We now have a better idea why the Bank of England raised interest rates last week. From Reuters:
British inflation accelerated to 3.0 percent last month, its highest since comparable records began a decade ago, handing the Bank of England a narrow escape from having to explain itself publicly to the government...
Retail price inflation rose to 4.4 percent, the highest since December 1991. Policymakers are worried that the rising cost of living will encourage inflationary pay demands in the crucial New Year bargaining round, triggering a wage-price spiral.
Meanwhile eurozone data continue to point to another rate hike in the not-too-distant future. From Bloomberg:
German investor confidence rose more than forecast to a six-month high in January as Europe's biggest economy overcomes a higher sales tax and a slowdown in export markets.
The ZEW Center for European Economic Research index of investor and analyst expectations for economic growth in six months rose to minus 3.6 from minus 19 in December. Economists forecast a gain to minus 10, according to the median forecast of 43 economists in a Bloomberg survey...
"At the moment, monetary policy is still accommodative," ZEW economist Matthias Koehler said at a briefing in Mannheim, Germany, today. "Interest rates are low, there is plenty of liquidity and the euro-area economies are in good shape."
The Bank of Canada, though, was content to leave interest rates unchanged yesterday. From CBC News:
As expected, the Bank of Canada left its key interest rate unchanged at 4.25 per cent Tuesday...
The central bank said it doesn't need to tinker with the rate because inflation is running largely as expected and economic growth should pick up in the first half of this year.
The Federal Reserve is also not likely to hike rates anytime soon, especially with the weakness in manufacturing as reflected in the latest Empire State Manufacturing Survey, which showed the general business conditions index falling sharply to 9.1 in January from 22.2 in December.
But the big debate on the direction of monetary policy remains on Japan, where industrial production for November has been revised to a 0.8 percent increase from a preliminary 0.7 percent but inflation pressures remain subdued. Reuters reports the latest data on wholesale prices in Japan:
Japanese wholesale prices rose 2.5 percent in December from a year earlier, matching the consensus forecast and doing little to change the view that the Bank of Japan (BOJ) could raise interest rates this week.
Growth in the corporate goods price index (CGPI), which tracks trends in wholesale prices of goods, slowed for the third straight month after a 2.7 percent increase in November, BOJ data showed on Tuesday...
Compared with a month earlier, the CGPI was flat in December, matching economists' consensus forecast.
This kind of data only add fuel to the debate on whether the BoJ should hike rates.
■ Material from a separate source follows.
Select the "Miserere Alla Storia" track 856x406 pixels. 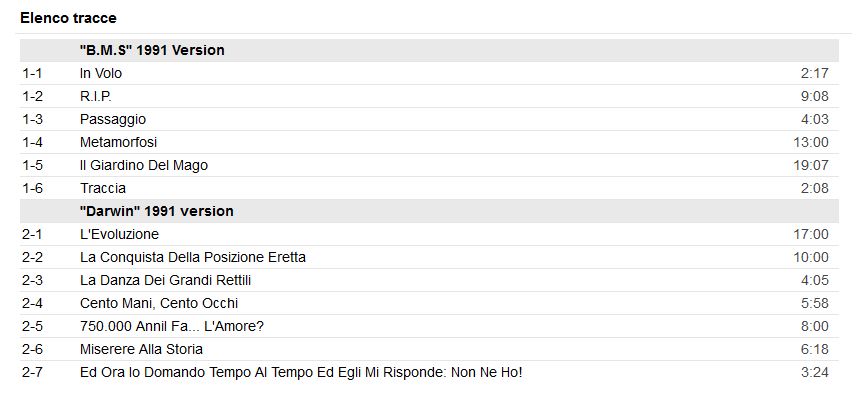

From AFP/CNA:
"Pretty much everybody expects them to do it. Very few people think they should," said Robert Feldman, chief economist for Japan at Morgan Stanley.
"The issue for the BoJ is how they explain themselves and can they justify a rate hike when you have such low inflation? If they don't explain themselves clearly, then there will be some fireworks," he said...
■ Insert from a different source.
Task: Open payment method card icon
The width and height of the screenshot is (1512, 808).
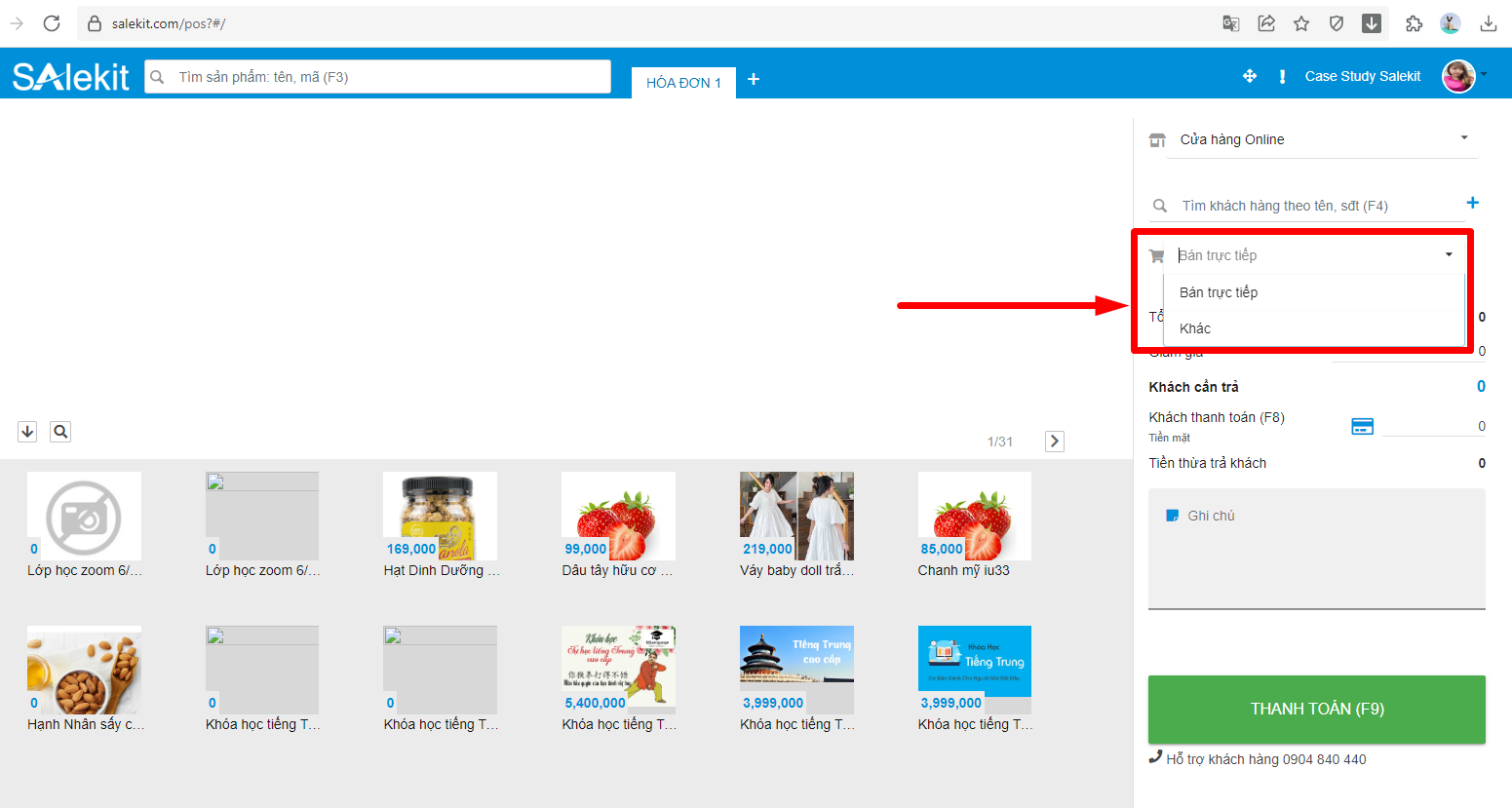Action: click(1362, 426)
"The BoJ has repeatedly said it will adjust policy rates gradually but if it fails to raise rates a full six months after last July's decision to end the zero interest rate policy, it will need to offer a convincing explanation to the markets," argued Barclays Capital strategist Masuhisa Kobayashi.
"If the economy continues its gradual recovery, the BoJ is likely to raise rates once every six months. But if the recovery's pace picks up even a little, we believe capital spending would strengthen and inflationary pressures would build, hastening the pace of rate hikes," he predicted.
Economic and Fiscal Policy Minister Hiroko Ota urged the BoJ this week to hold steady its super-low interest rates so as to stimulate the economy and decisively beat deflation.
"Japan is facing an extremely critical moment as it is finally getting out of deflation," she told a news conference...
Markets, meanwhile, are nervous that the central bank could repeat its blunder of August 2000, when it raised interest rates too soon and helped snuff out a nascent economic recovery.
"Things aren't as bad as they were in August 2000 but if consumer price inflation goes negative again, which it probably will in the spring, it's going to be very difficult for the BoJ to justify itself," said Feldman.
But perhaps BoJ officials have even longer memories and remember that the CPI was also pretty flat for much of the mid- and late-1980s. Was the BoJ right in keeping interest rates low then?